Deep diving into LLVM loop unroll

Continuing on the loop optimizations covered in my last post here. Let’s look at one of the key loop optimization in detail today. Loop unroll as the name suggests tries to take the key aspect of a loop out of the loop i.e. looping xD. It achieves so by copying the instructions inside the loop and reducing the number of loop iterations or completely getting rid of them as we will see now. I’ll try to build up from basic examples to how it is implemented in the LLVM compiler.

Loop unroll

At a high level we are trying to achieve something like this:

{
  for(int i = 1; i < 5; i++)
    dst[i] = dst[i-1] + src[i];
}

After fully unrolling the above loop

{
  int i = 1;
  dst[i] = dst[i-1] + src[i];
  dst[i+1] = dst[i] + src[i+1];
  dst[i+2] = dst[i+1] + src[i+2];
  dst[i+3] = dst[i+2] + src[i+3];
  dst[i+4] = dst[i+3] + src[i+4];
}

Let’s talk about the actual benefits it provides.

Less Branching: : The most obvious one is it reduces branches (we don’t have to go from the end of the loop to the beginning after each iteration). Branching is one of the most expensive operations for a processor. Other than modifying the program counter it also messes up instruction caching.
Increased parallelization: Most modern processors have some form of instruction parallelization available. Vector instructions, SIMD, etc. The gist of it is a single instruction is performing the same operation on multiple data points provided that the instructions are independent of each other. (Notice that this is not the case in our example above).
Dependent optimizations: Most of the code optimizations will be better off if we can eliminate the loop and end up doing optimizations on linear code. Moreover even when we can’t fully unroll the loop, unrolling some iterations can help us get rid of complex code inside the loop (we’ll explore this further in Loop peeling and runtime unrolling).

There are certainly cases when unrolling does more harm than good.

Complicates CFG: When the loop structure inside is complex (contains branches) unrolling it will end up creating even more repetitive branches. Observe what happens to control flow graph when the IR here is unrolled (I have kept the code blocks empty for simplified view).
Increased Register pressure: Less registers, more demand -> more register pressure.

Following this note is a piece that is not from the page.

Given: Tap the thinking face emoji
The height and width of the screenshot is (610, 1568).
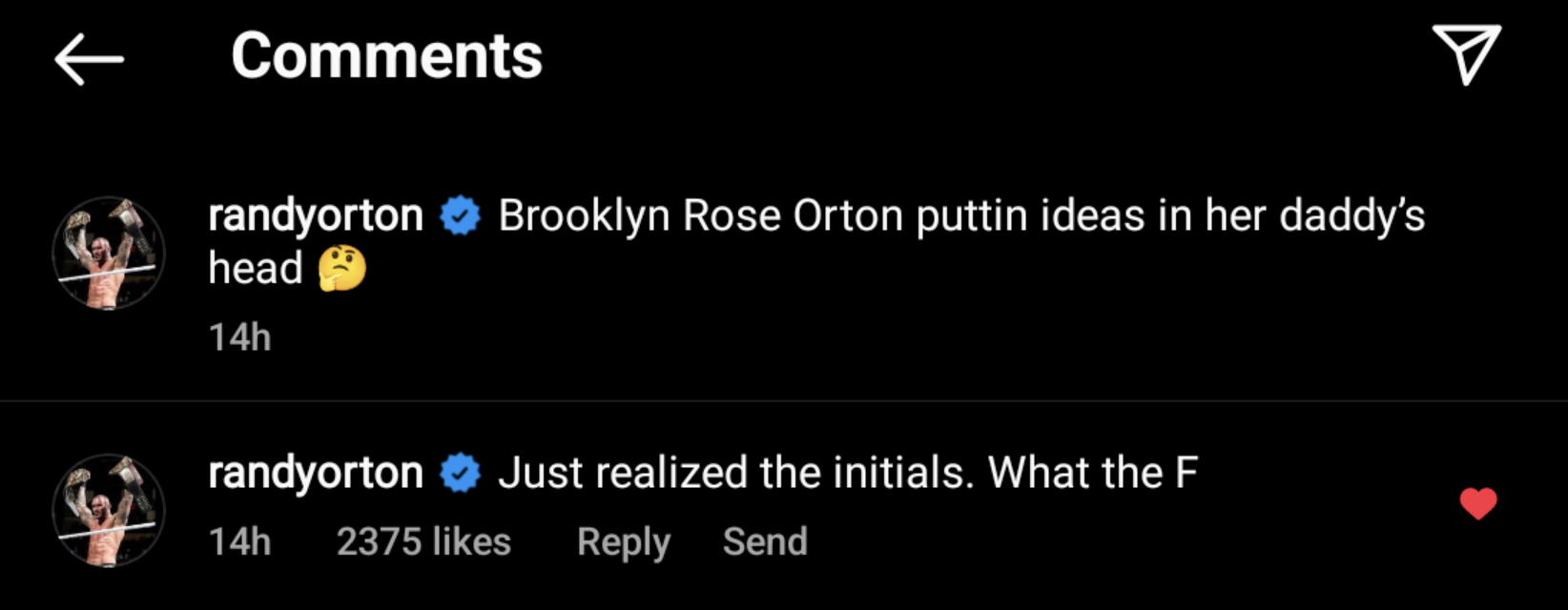Looking at the screenshot, I should [342, 269].
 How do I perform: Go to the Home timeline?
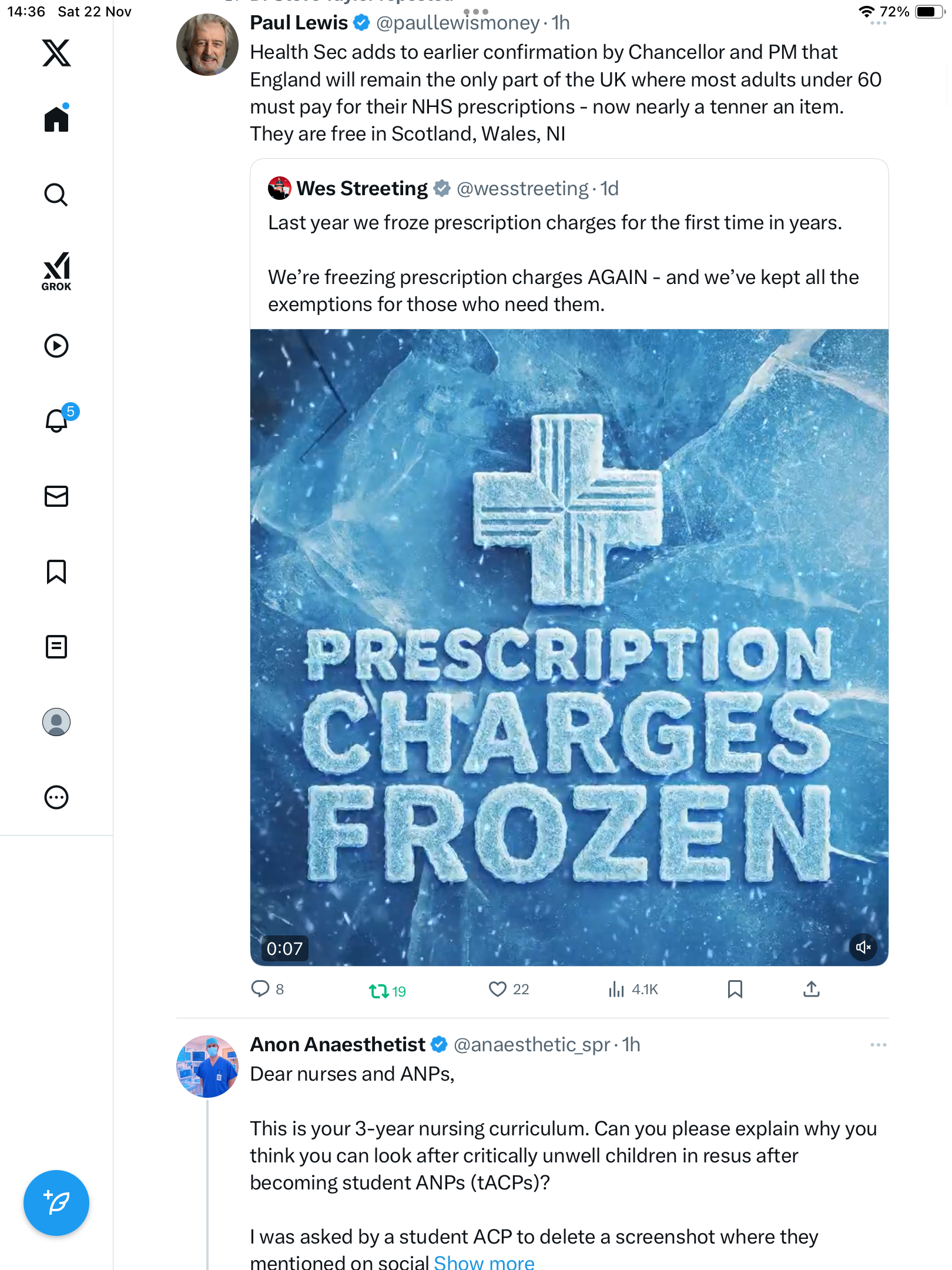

If there are memory instructions(loads/stores) inside the loop copying them while unrolling will end up eating up all our registers. Look at this example. Notice how the load/stores exploded. Normally llvm won’t do this aggressive unrolling (we’ll explore this further in computing unroll count section) I tried to artificially induce it here to demonstrate the problem.
There are more disadvantages, I will cover a few more when we look at the compiler heuristics for unrolling and the cases when the compiler decides not to unroll.

Types of Unrolling that LLVM performs

1) Loop Peeling

Loop peeling works on the idea that the trip count of a loop is unknown and can’t be statically computed during compile time. We can still move the first few iterations out of the loop and execute them sequentially enabling them for straight-line code optimizations. In the example below first 2 iterations of the loop are moved out(notice the first line in “loop.body” basic block, it starts from the 0th iteration before and the 3rd after). For now, ignore the compiler options used to trigger this behavior.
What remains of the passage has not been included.